Data-driven marketing strategist with a passion for turning analytics into growth. Pursuing MS in Marketing Intelligence at Fordham's Gabelli School of Business.
Data-driven marketing curriculum focusing on customer insights, analytics, and strategic decision-making. Tools: Python, SQL, Tableau, Excel.
Active member of the Fordham Management Consulting Association.
Specialized in Psychology with coursework in counseling, organizational behaviour, and research methods.
Leadership roles in Outreach, Election Committee, and Psychology Society initiatives.
Awarded Dean's Merit Scholarship at Fordham University's Gabelli School of Business — recognizing exceptional academic achievement and leadership potential in the MS Marketing Intelligence program.
A rare combination of behavioral psychology and data-driven marketing creates a uniquely human-centered approach to consumer insights, brand storytelling, and campaign strategy.
Leading end-to-end marketing strategy for Halt Clinic's upcoming obesity medication practice in New York City. Conducting in-depth market analysis to identify trends, gaps, and competitive positioning in the weight management space — with a targeted goal of acquiring 1,000 patients within the first 12 months of launch.
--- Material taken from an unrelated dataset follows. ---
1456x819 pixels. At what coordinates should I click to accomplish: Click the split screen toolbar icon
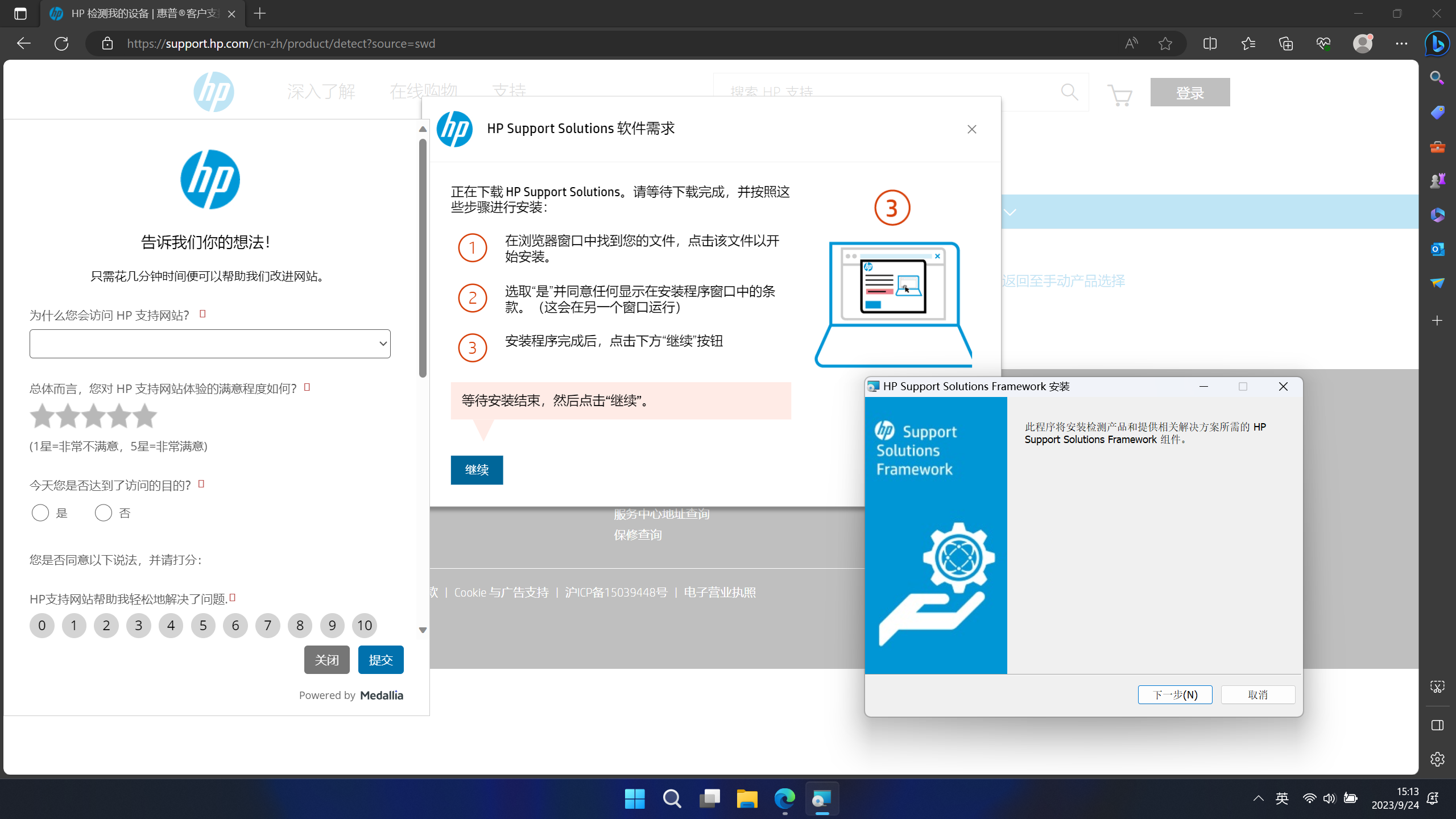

Work spans patient focus groups, pharmacy partnership development, pamphlet design, social media management, and video production — creating a cohesive digital and community presence ahead of launch.
Led market research using 200+ survey responses and secondary data to evaluate pricing, product mix, expansion strategy, and customer engagement. Identified a 15% experiential marketing growth opportunity and delivered recommendations directly to the CMO — recognized for overall growth impact.
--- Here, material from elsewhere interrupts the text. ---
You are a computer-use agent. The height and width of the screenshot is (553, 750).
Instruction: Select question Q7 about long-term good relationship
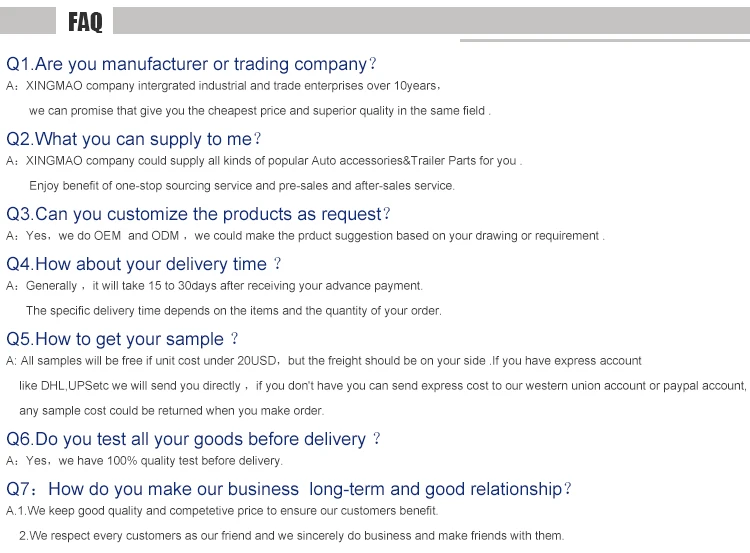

Analyzed cross-channel marketing performance in Tableau and Excel, tracking KPIs including Reach, Engagement, Conversion Rate, Funnel Performance, and ROI. Delivered actionable recommendations for campaign optimization and budget allocation.
Worked with sales and channel transaction data to answer key managerial questions about which marketing channels were driving the most revenue. Diagnosed and resolved multicollinearity issues across channel variables, then applied regression modeling to quantify each channel's contribution to sales — delivering data-backed budget allocation recommendations to optimize marketing spend and maximize ROI.
Performed end-to-end data analysis using Python (Pandas, NumPy, Matplotlib, Scikit-learn), evaluating KPIs across age groups and zones. Applied ANOVA and T-Test statistical modeling to deliver recommendations for pricing optimization, retention, and customer experience.